■ **Document**:
◆ ◆ ◆
3. Homework 3: Coding style, docstrings, algorithmic choices, and unit tests

  • Statistics 159/259, Spring 2021

  • Due 2/14/2021, 11:59PM PT

  • Profs. Perez and Stark, Department of Statistics, UC Berkeley.

  • This assignment is worth a maximum of 30 points.

3.1. [20 Points] Implement a function three ways and test it.

  • This question asks you to write three different Python functions to calculate the chi-square statistic for the “two-sample problem” for categorical data, and write a unit test for those functions.

    • The functions and tests should be documented well and readable.

    • The code should have appropriate, useful docstrings and follow PEP-8 and PEP-257. You should run pycodestyle and pep257 on your functions and resolve any errors/warnings.
◆ ◆ ◆
■ **Available data**:
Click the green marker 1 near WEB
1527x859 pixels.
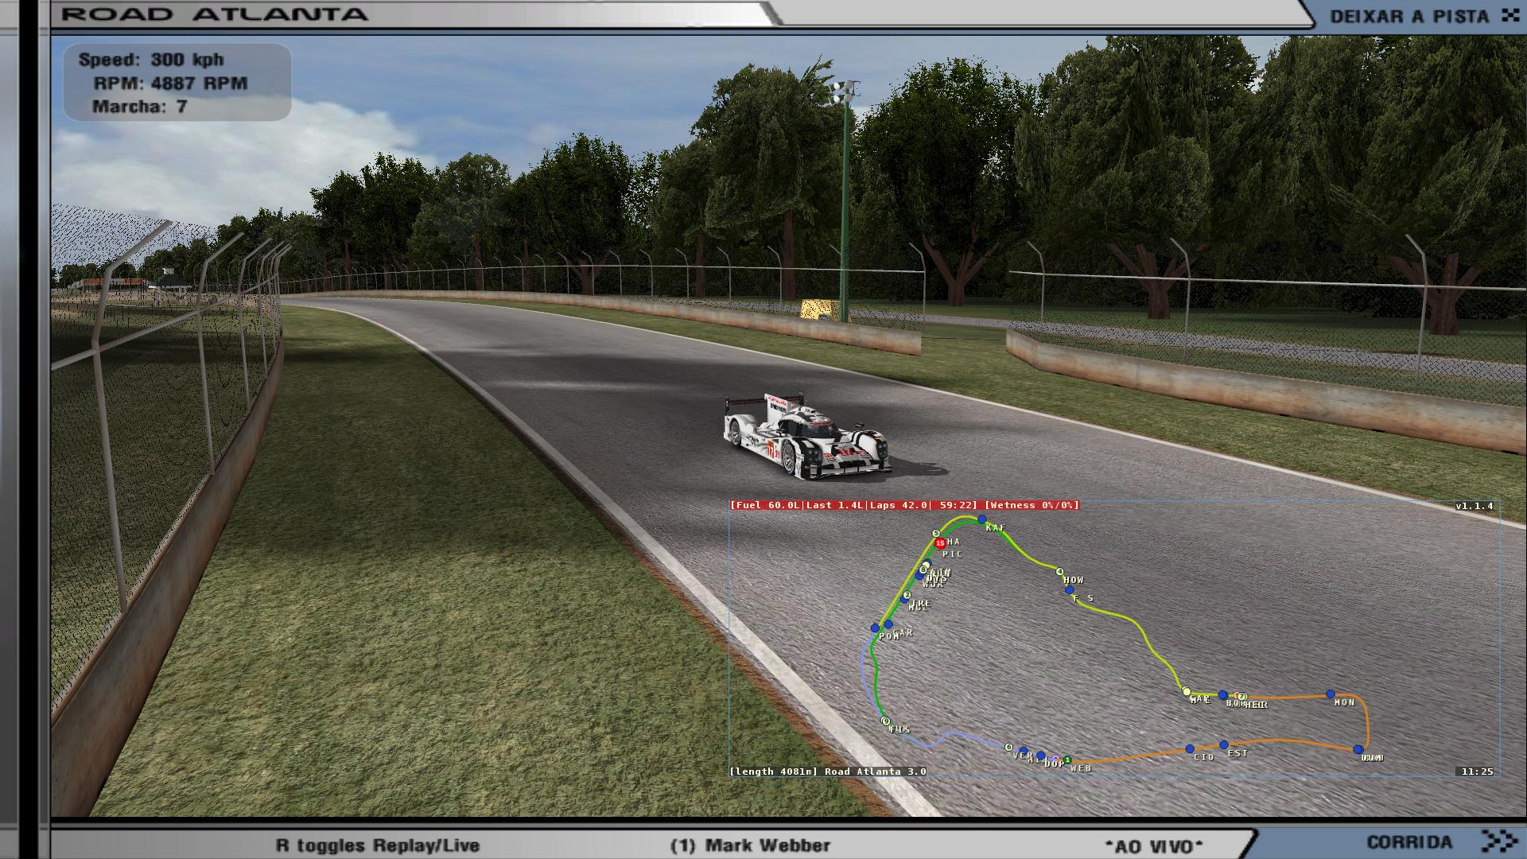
◆ ◆ ◆
■ **Prompt A**: Reproduce the homework assignment from "3. Homework 3: Coding" to "for those functions.".
■ **Prompt B**: Please carry on writing the homework assignment on chi-square functions from the point where it stops.

■ **Final result A**:
3. Homework 3: Coding style, docstrings, algorithmic choices, and unit tests

  • Statistics 159/259, Spring 2021

  • Due 2/14/2021, 11:59PM PT

  • Profs. Perez and Stark, Department of Statistics, UC Berkeley.

  • This assignment is worth a maximum of 30 points.

3.1. [20 Points] Implement a function three ways and test it.

  • This question asks you to write three different Python functions to calculate the chi-square statistic for the “two-sample problem” for categorical data, and write a unit test for those functions.

■ **Final result B**:
    • The docstring should explain the approach used in each function, so the reader can understand how they differ.

    • The tests should “exercise” every executable line of your code

The input is two lists, \(x = (x_1, \ldots, x_n)\) and \(y = (y_1, \ldots, y_m)\). Consider the multiset \(z = \{z_1, \ldots, z_N\}\) containing the \(N = n+m\) (not necessarily distinct) elements of \(x\) and \(y\). Let \(\{u_k\}_{k=1}^K\) (\(K \le N\)) denote the unique values in \(z\) and let \(\pi_k\) denote the relative frequency of the value \(u_k\) among the elements of \(z\); that is,

\[\begin{equation*} \pi_k \equiv \frac{\#\{ j \in \{1, \ldots, N\}: z_j = u_k \}}{N}. \end{equation*}\]

Hint: if you’re not familiar with multisets, use the search function in the class site and you will find background material on the concept.

Let \(E_k \equiv n \pi_k\) and let \(O_k \equiv \#\{ j \in \{1, \ldots, n\} : x_j = u_k \}\); that is, \(O_k\) is the number of elements of \(x\) that are equal to \(u_k\). (The symbol \(E\) is mnemonic for “expected” and \(O\) stands for “observed.”)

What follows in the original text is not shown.